Privacy Policy

Last updated: 4 March 2026

Beta Notice: GigXchange is currently in beta. This privacy policy is subject to change as the platform evolves. We will notify registered users of any material changes via email. By using the platform during the beta period, you acknowledge that data practices and policies may be updated without prior notice.

1. Who We Are

GigXchange is operated by Eclipse-Labs AI, registered in England and Wales, with its registered office at [registered address — to be confirmed]. We are the data controller for the personal data described in this policy.

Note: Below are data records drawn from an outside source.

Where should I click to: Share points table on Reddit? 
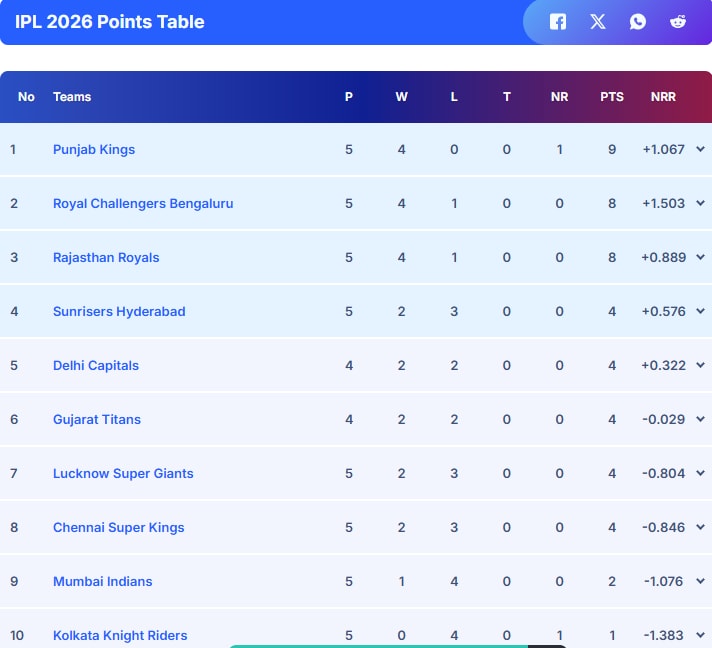pos(678,22)
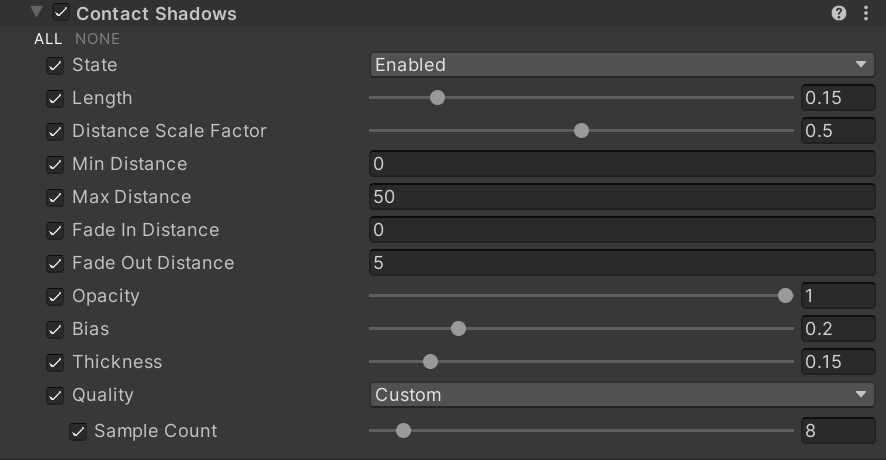Screen dimensions: 886x460
Task: Collapse the Contact Shadows foldout arrow
Action: (x=37, y=12)
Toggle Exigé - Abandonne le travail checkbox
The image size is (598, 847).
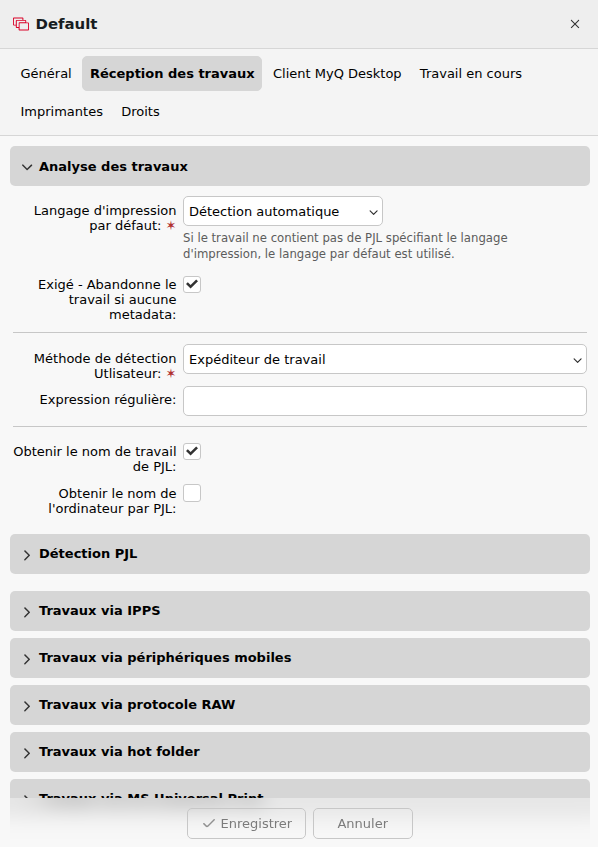pos(192,284)
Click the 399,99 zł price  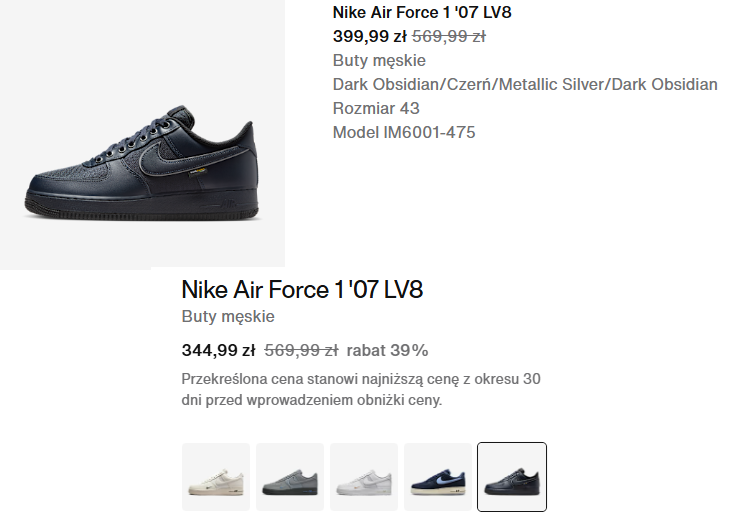point(370,37)
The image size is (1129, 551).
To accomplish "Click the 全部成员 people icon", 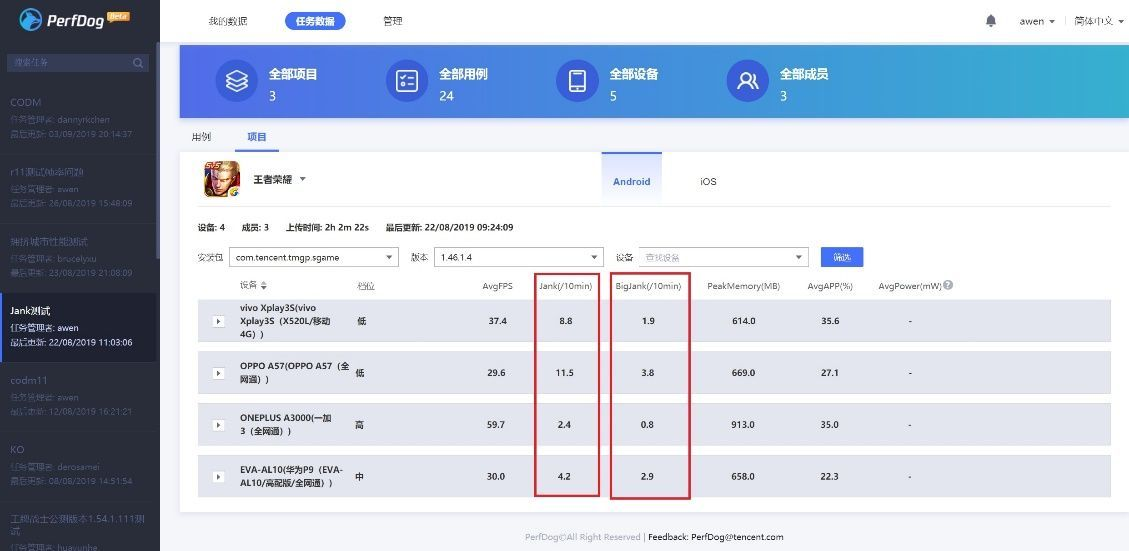I will pos(747,82).
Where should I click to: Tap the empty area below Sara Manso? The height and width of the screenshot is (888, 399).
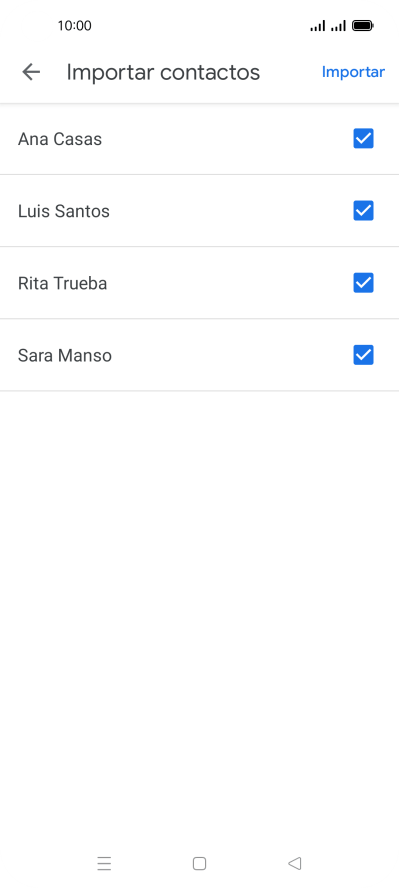coord(199,617)
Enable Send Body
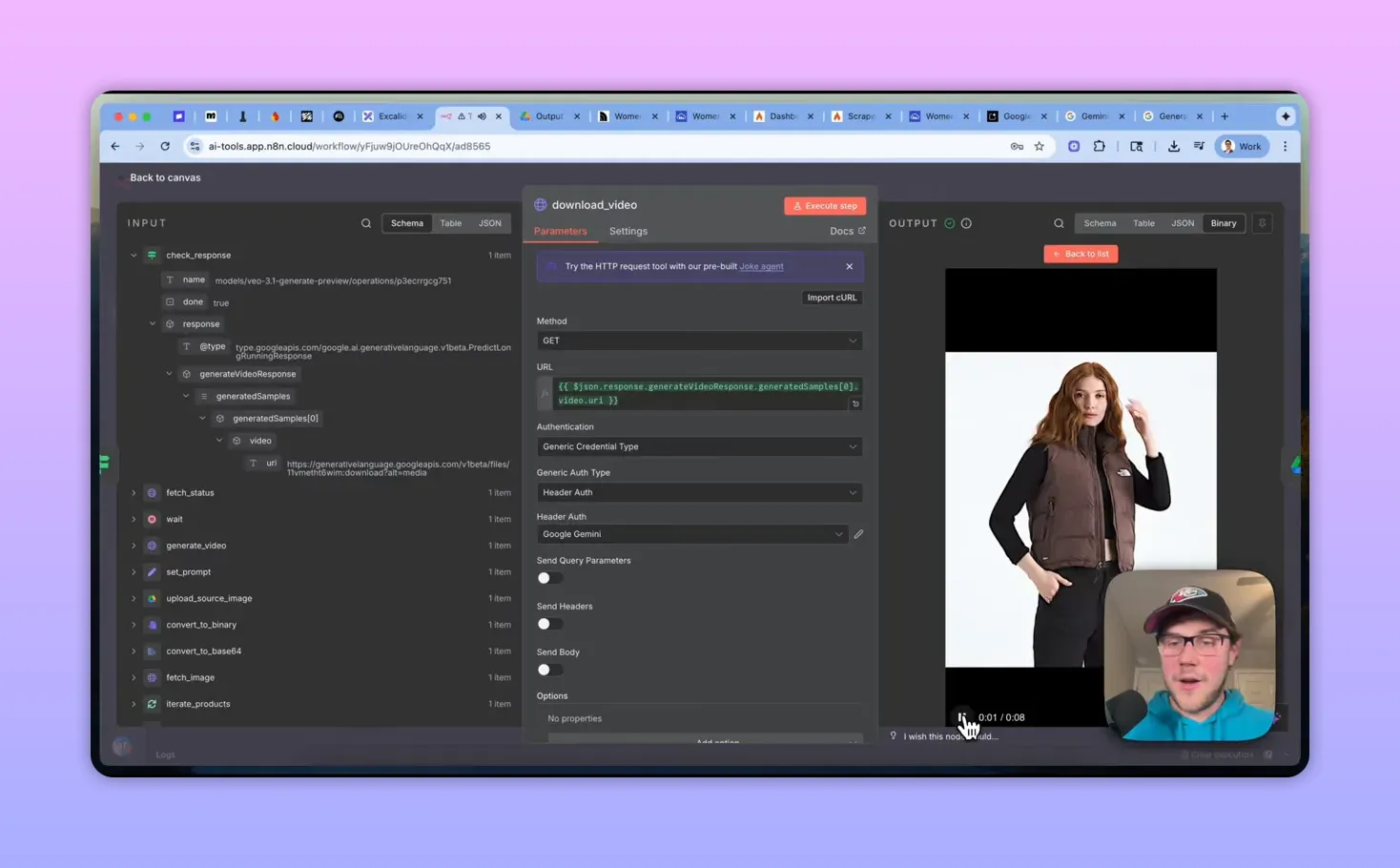This screenshot has width=1400, height=868. point(549,670)
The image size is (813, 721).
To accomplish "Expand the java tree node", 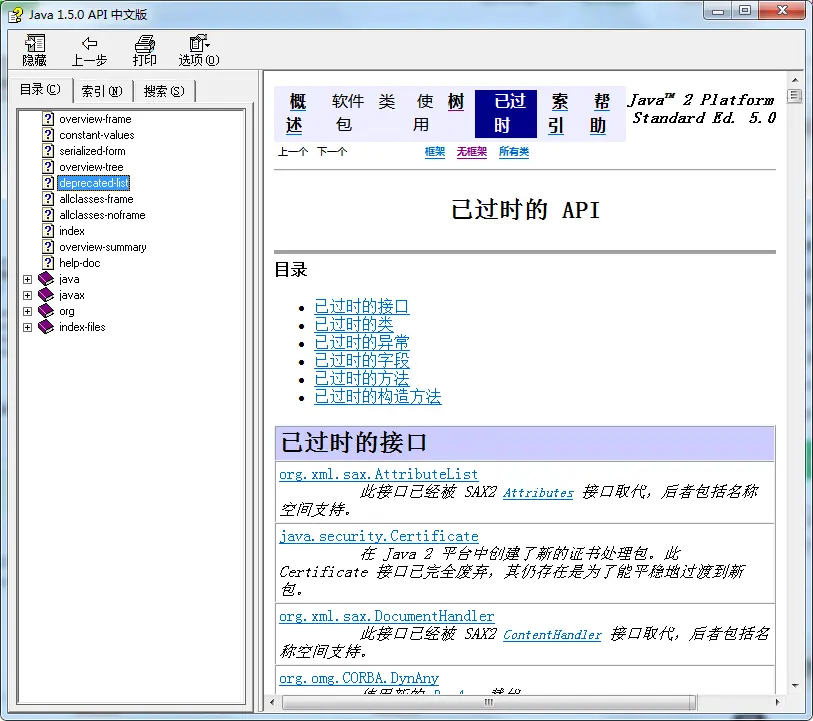I will pos(28,279).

Data Protection Contact: privacy@gigxchange.co.uk

2. What Data We Collect

Category	Data	Purpose
Account	Name, email, password (hashed), account type	Account creation and authentication
Profile	Bio, photos, location, genre, links, availability	Public profile display, search and discovery
Booking	Event dates, fees, messages, booking status	Facilitating and managing bookings
Payment	Transaction amounts, payment status	Processing payments, escrow, refunds
Usage	Pages visited, features used, device/browser info	Improving the platform, analytics

3. Legal Basis for Processing

We process your personal data under the following legal bases (UK GDPR Article 6):

Contract — Processing necessary to provide the service you signed up for (account management, bookings, payments)
Legitimate interest — Platform improvement, fraud prevention, analytics
Consent — Marketing communications (you can opt out at any time)
Legal obligation — Tax records, regulatory compliance

4. How We Use Your Data

To create and maintain your account
To display your public profile to other users
To facilitate bookings and payments between users
To send transactional notifications (booking confirmations, messages)
To improve the platform through analytics
To prevent fraud and enforce our Terms of Service

5. Data Sharing

We do not sell your personal data. We share data only with:

Other GigXchange users — Your public profile information is visible to other users as part of the service
Payment processors — To process transactions securely
Hosting providers — Our infrastructure providers (data stored within the UK/EEA)
Law enforcement — When required by law or to protect the safety of users

6. Data Retention

We retain your data for as long as your account is active. After account deletion:

Profile data is deleted within 30 days
Transaction records are retained for 6 years (HMRC requirements)
Anonymised analytics data may be retained indefinitely

7. Your Rights

Under UK GDPR, you have the right to:

Access — Request a copy of your personal data
Rectification — Correct inaccurate data
Erasure — Request deletion of your data ("right to be forgotten")
Restriction — Limit how we process your data
Portability — Receive your data in a machine-readable format
Objection — Object to processing based on legitimate interest

To exercise any of these rights, contact privacy@gigxchange.co.uk. We will respond within 30 days.

8. Cookies

GigXchange uses essential cookies for authentication and session management. We do not use third-party advertising cookies. Analytics cookies are used only with your consent.

9. Security

We implement appropriate technical and organisational measures to protect your data, including:

Encryption in transit (TLS/HTTPS)
Hashed passwords (never stored in plain text)
Row-level security on database access
Regular security reviews

10. Changes to This Policy

We may update this policy from time to time. Material changes will be communicated via email or a notice on the Platform. The "Last updated" date at the top of this page reflects the most recent revision.

11. Complaints

If you are unhappy with how we handle your data, you have the right to lodge a complaint with the Information Commissioner's Office (ICO) at ico.org.uk.